● WHAT THE EXERCISE ASKS
Across the records below, how many lines include the string "Focus"? Respond with the number only.

(DATASET RECORDS)

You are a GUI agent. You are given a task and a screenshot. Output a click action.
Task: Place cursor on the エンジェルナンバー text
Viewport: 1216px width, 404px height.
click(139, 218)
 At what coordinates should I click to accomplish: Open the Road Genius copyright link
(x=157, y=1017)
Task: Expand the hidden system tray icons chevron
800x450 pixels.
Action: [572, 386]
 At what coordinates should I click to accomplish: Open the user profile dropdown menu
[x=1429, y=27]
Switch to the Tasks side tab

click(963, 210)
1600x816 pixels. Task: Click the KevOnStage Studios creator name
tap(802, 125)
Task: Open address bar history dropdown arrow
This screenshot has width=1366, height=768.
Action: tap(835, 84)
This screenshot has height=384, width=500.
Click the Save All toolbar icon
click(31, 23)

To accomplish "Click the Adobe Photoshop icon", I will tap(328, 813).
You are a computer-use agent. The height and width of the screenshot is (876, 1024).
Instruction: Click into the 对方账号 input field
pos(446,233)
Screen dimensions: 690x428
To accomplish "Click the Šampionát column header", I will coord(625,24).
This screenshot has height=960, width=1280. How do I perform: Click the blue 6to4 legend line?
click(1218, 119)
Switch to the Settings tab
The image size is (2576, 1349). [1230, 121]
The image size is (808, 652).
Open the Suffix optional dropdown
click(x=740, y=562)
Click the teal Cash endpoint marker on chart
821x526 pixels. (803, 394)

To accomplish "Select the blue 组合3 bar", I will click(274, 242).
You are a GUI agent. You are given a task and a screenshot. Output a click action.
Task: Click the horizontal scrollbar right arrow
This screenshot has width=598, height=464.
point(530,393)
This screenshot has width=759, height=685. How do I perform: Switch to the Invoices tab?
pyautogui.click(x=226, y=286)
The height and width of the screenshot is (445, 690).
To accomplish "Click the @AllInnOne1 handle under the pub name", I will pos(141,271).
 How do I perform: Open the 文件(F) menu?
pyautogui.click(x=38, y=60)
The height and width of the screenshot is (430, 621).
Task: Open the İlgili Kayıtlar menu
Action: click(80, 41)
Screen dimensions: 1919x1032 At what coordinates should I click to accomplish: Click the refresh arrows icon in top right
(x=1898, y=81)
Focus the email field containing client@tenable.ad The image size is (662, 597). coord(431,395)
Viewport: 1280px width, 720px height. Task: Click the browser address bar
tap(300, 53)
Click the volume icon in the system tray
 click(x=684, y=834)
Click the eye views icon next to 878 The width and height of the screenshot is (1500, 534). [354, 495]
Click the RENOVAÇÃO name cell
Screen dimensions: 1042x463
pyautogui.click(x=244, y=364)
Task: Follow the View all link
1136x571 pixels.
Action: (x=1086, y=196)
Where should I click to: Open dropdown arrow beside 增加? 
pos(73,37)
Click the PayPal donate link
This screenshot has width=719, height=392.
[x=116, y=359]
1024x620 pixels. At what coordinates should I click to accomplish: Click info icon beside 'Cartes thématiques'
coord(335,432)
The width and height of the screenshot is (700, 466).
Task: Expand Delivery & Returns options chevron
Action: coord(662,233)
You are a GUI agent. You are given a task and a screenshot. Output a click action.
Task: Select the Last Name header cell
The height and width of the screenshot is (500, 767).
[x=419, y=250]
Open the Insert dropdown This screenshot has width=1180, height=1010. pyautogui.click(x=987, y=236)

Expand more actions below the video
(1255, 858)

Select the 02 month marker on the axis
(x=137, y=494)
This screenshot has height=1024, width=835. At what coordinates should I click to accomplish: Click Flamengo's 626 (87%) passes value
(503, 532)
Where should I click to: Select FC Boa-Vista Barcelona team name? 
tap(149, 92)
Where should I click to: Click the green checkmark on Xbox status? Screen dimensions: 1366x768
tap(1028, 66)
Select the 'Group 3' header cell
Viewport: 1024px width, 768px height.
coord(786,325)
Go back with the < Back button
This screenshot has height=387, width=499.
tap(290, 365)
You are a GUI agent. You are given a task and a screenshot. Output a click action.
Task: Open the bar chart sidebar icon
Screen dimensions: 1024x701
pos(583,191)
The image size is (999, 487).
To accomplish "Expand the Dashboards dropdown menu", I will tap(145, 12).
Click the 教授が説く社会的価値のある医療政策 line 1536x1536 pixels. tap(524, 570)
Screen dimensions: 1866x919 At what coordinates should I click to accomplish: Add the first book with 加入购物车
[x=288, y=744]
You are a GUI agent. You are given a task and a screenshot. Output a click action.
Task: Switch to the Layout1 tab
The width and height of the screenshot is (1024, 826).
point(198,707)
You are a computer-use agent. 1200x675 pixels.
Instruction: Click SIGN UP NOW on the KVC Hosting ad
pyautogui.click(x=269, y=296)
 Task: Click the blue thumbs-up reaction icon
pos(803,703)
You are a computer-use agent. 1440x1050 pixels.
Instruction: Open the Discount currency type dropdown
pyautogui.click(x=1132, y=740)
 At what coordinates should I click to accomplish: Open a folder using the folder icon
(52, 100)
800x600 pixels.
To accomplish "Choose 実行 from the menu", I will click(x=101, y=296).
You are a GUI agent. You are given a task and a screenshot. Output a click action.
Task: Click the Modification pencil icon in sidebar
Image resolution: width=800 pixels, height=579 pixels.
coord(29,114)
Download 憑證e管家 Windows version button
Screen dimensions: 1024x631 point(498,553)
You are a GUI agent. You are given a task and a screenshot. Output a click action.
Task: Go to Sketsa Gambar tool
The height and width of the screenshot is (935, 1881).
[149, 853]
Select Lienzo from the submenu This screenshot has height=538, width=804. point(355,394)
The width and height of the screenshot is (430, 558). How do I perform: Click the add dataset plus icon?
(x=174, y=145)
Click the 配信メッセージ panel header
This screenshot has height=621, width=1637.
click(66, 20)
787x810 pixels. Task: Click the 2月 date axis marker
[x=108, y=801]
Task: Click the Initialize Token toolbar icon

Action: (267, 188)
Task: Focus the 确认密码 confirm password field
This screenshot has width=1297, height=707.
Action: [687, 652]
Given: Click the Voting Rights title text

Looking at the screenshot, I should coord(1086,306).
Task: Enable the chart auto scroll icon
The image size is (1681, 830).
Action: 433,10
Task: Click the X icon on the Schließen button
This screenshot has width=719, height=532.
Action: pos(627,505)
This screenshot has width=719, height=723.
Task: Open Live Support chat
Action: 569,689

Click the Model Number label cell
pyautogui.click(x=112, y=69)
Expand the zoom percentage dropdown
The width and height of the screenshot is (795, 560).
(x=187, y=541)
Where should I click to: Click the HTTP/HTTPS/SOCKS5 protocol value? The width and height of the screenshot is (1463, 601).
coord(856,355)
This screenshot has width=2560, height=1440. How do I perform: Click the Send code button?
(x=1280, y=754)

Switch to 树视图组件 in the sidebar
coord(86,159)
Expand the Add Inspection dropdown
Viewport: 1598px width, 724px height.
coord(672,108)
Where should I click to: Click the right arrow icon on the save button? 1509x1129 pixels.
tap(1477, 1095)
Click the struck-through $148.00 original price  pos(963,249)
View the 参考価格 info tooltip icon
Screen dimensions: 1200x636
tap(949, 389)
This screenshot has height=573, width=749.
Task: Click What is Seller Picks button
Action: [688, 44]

(End DATASET RECORDS)

● SOLUTION
2